# Auto ML model selection

AutoML allows us to try multiple algorithms and preprocessing transformations on our data. This, alongside the scalable cloud-based compute makes it possible for us to find best performing model of our data.

This feature can be run only in an Enterprise version.

AutoML can be used for Clasification, Regression or Time Series Forecasting.

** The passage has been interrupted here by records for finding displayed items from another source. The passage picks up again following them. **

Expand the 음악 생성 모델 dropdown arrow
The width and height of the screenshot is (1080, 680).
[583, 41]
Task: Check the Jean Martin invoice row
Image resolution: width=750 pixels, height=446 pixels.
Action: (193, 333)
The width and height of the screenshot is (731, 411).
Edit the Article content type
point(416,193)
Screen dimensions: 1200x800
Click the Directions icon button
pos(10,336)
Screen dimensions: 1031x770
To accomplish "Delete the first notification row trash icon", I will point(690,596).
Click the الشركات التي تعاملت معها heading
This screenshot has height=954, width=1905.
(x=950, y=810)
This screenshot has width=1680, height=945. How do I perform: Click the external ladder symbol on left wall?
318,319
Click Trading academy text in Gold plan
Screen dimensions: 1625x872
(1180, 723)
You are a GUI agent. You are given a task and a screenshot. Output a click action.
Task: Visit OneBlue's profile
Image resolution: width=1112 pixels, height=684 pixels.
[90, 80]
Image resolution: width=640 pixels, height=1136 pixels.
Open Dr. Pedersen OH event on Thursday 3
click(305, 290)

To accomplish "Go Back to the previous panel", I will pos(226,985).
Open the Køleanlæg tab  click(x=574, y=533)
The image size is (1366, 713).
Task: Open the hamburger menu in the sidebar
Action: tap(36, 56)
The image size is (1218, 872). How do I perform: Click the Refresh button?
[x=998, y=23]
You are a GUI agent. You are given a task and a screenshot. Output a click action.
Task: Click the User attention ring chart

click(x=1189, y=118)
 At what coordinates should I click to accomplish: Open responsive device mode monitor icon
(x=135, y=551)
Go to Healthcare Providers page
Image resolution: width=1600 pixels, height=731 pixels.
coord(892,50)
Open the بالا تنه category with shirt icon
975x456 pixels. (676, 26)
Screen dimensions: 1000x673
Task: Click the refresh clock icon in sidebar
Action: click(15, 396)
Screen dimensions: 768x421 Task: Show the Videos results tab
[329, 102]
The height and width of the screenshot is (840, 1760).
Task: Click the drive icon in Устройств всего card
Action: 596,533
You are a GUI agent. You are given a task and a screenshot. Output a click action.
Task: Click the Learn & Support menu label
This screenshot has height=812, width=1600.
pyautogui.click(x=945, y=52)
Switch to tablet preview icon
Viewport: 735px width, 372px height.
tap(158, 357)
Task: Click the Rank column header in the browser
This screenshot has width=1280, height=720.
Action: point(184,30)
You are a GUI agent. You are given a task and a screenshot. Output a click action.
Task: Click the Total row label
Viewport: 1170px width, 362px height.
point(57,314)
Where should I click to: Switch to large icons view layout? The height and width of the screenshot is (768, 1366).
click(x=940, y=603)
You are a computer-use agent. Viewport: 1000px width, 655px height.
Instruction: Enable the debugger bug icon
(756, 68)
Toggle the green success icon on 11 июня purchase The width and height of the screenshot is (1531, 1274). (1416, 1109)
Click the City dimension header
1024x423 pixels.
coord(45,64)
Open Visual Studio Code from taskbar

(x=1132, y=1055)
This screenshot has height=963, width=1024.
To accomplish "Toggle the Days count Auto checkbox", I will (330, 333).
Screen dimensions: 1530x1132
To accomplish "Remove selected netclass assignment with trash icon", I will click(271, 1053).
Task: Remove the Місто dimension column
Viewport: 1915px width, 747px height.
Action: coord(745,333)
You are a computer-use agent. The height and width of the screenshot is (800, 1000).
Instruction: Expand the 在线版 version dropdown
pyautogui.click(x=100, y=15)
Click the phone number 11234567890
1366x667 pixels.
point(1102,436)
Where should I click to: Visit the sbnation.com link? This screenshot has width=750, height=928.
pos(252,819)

By default, AutoML will randomly select from the full range of algos for a specific task. You can choose to block certain algos from being used if you know your data is not suited to that algo, or you have to comply with a policy that restricts the type of ML you can use in your organisation.

As well as using randomly selected algos on your data, it can also apply preprocessing transformation on your data. This will improve the performance of the model.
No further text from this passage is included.